= S-550 =

Proposed Crewed Space Capsule

The S-550 was a proposed crewed space capsule, designed in 2005–06 at Venturer Aerospace, in response to the NASA Commercial Orbital Transportation Services (COTS) program to provide commercial resupply and logistics support for the International Space Station after the retirement of the Space Shuttle.

It was an outgrowth of earlier Venturer Aerospace crewed capsule research and development projects.

NASA did not select the design for further funded development, and the company has not to date proceeded to develop the vehicle with private funding. Venturer Aerospace did not participate in the second COTS program round in 2007.

== Description ==

Design depictions of the proposed S-550 capsule. Pictured on left: Capsule on SpaceX Falcon 9 launch vehicle. Center: Capsule, with service module, unpressurized cargo space, and launch vehicle adapter structure, underneath the Falcon 9 payload shroud. Upper right: Outline of the sphere-cone shape, with ISS Common Berthing Adapter at rear. Lower right: Internal components layout

The S-550 capsule was intended to carry up to six people (normally 2 or 3) and significant internal and external cargo on resupply missions to the International Space Station (ISS). Unlike the other COTS competitors, the S-550 capsule was explicitly a human-operated vehicle - while it had automated flight functions, it was intended to be flown with crews for any space station mission, with the crew in control for all rendezvous and dockings with ISS.

===Design===
The overall vehicle was design was for a 10 ft-diameter ballistic capsule, weighing 7500 kg including payloads. The capsule was projected to weigh 3059 kg "wet" (with 2 crew and consumables, but not cargo), the service module 1755 kg "wet" including rocket propellants, and 2300 kg of internal cargo or passengers within the capsule. Additional mass in external unpressurized cargo could be obtained with increased launch vehicle capacity beyond 7,500 kg or by trading off internal cargo for external cargo.

==== Capsule shape ====
The S-550 capsule is a sphere-cone type lifting ballistic space capsule, similar to the shape of the film capsule reentry modules in the Corona spy satellite, but much larger. The general shape was also used by COTS competitor T/Space's CXV capsule. The capsule design shape had a spherical nose section diameter of 0.8 of the base diameter and 10 degree conical half-angle (see Atmospheric reentry).

==== Capsule layout ====
The capsule consisted of two structures - an outer aeroshell, which supported the ablative heatshield (thermal protection system), and an inner pressurized cylinder containing the crew, systems, and cargo space.

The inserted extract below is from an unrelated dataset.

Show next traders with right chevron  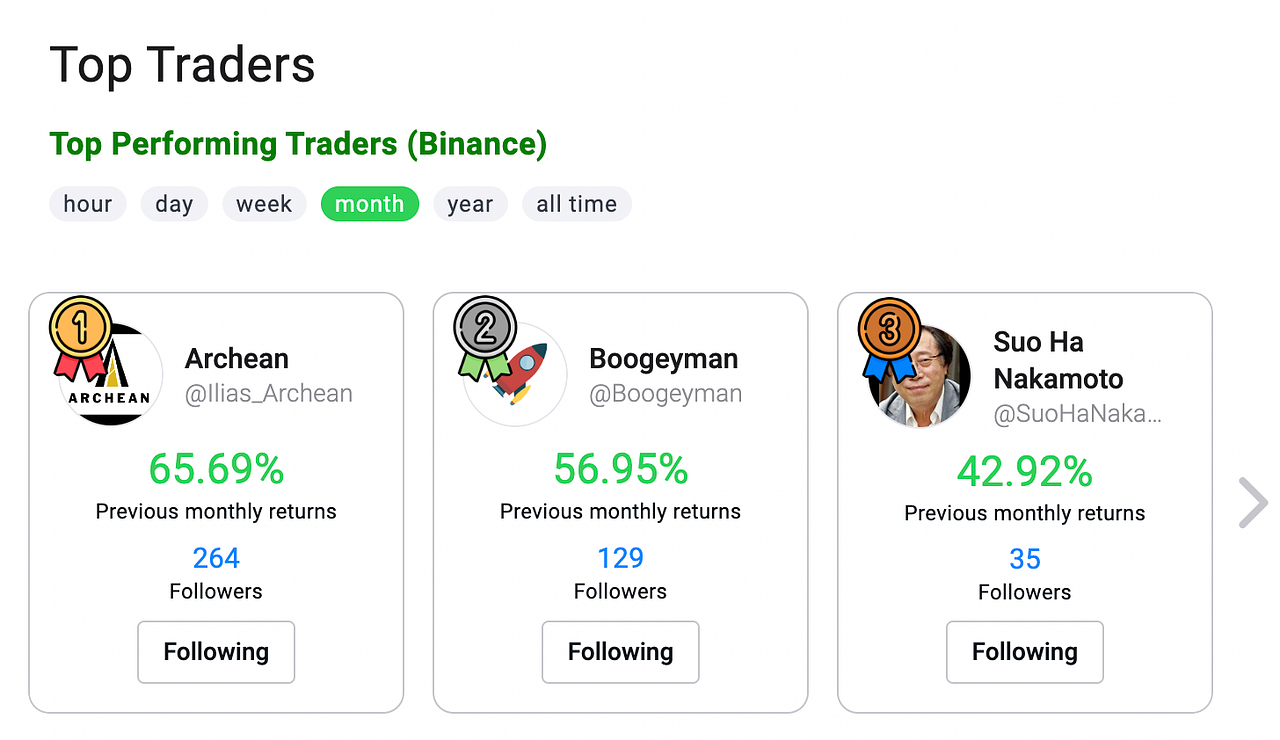pos(1252,502)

Most of the spacecraft systems were at the front of the cylinder, up against the front bulkhead. The crew were seated in one row near the rear bulkhead and access hatch, with 2 "crew" seats on the sides with flight controls on the rear bulkhead and one passenger in the middle. Cargo was carried in the middle of the capsule, at the capsule's center of gravity, to simplify loading effects on reentry angles and lift.

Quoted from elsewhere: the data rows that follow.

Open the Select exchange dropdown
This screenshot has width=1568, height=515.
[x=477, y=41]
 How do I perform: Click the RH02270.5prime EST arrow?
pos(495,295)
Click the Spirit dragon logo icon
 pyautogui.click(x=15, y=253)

=== Descent and landing ===
The S-550 capsule was intended to descend under a parachute system and touch down on land, using an inert aluminum foam crush structure in the nose of the capsule to attenuate the roughly 7 meter per second touchdown velocity. The landing did not require any active controls or systems to operate safely. Emergency landings in the water were handled by capsule flotation systems.

=== Service module ===
The service module was intended to provide rocket thrusters to control spacecraft attitude and provide orbital maneuvering capability to rendezvous with the International Space Station and then reenter the Earth's atmosphere. It included some structure, propellant tanks, and rocket motor systems.